Diet is commonly considered the number one cause of high LDL levels; however, there are other risk factors¹ to consider, including:
- Habits such as tobacco smoking
- Sedentary lifestyle
- Pre-existing conditions like diabetes, hypothyroidism, polycystic ovary syndrome (PCOS), liver disease, or kidney disease
- Some medications, including progestins, anabolic steroids, or corticosteroids
Alongside these issues, consumption of foods high in trans fats such as fried or processed foods, as well as saturated fats can exacerbate the situation. Dietary cholesterol found in foods of animal origin, including meat or cheese, may also increase LDL levels in the body.
Lowering LDL with Food
Whether or not you are genetically predisposed to high cholesterol, there are ways to manage it through a balanced diet. Previously, it was believed that foods like eggs or liver could increase LDL levels in patients, although recent research suggests the impact is modest⁴. Nonetheless, studies have found that consumption of certain foods can lower LDL⁵. These foods are as follows:
- Vegetable oils (rapeseed or canola oil⁶)
- Citrus Fruits
- Fatty fish
- Fiber supplements
- Foods fortified with plant extracts like sterols and stanols
When seeking to lower your LDL and increase HDL levels, it’s vital to make lasting changes to how you see and eat food. Harvard Medical School notes that a largely vegetarian or plant-based diet can notably lower LDL levels. What matters most is crafting a low-cholesterol diet by consuming several of the foods listed above, rather than just a few, for long-term beneficial effects. A balanced diet is key to maintaining good health.
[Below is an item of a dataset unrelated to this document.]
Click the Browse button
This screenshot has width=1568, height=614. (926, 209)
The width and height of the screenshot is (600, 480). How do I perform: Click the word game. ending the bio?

From what you eat to the food you purchase at the store, you must commit if you want to lower your LDL levels for good.
- MacGill, Markus. “Cholesterol: What Causes High Cholesterol?” Medical News Today, MediLexicon International, 16 Jan. 2019, www.medicalnewstoday.com/articles/9152.
- “High Cholesterol Facts.” Centers for Disease Control and Prevention, Centers for Disease Control and Prevention, 27 Sept. 2021, www.cdc.gov/cholesterol/facts.htm.
- “Cholesterol Test.” Mayo Clinic, Mayo Foundation for Medical Education and Research, 15 May 2021, www.mayoclinic.org/tests-procedures/cholesterol-test/about/pac-20384601.
- “Cholesterol.” The Nutrition Source, Harvard T. H. Chan School of Public Health, 2 Mar. 2020, www.hsph.harvard.edu/nutritionsource/what-should-you-eat/fats-and-cholesterol/cholesterol/.
- “11 Foods That Lower Cholesterol.” Harvard Health, Harvard Health Publishing, 13 Aug. 2021, www.health.harvard.edu/heart-health/11-foods-that-lower-cholesterol.
- Schoeneck, Malin, and David Iggman. “The Effects of Foods on LDL Cholesterol Levels: A Systematic Review of the Accumulated Evidence from Systematic Reviews and Meta-Analyses of Randomized Controlled Trials.” Nutrition, Metabolism, and Cardiovascular Diseases : NMCD, U.S. National Library of Medicine, 16 Jan. 2021, pubmed.ncbi.nlm.nih.gov/33762150/.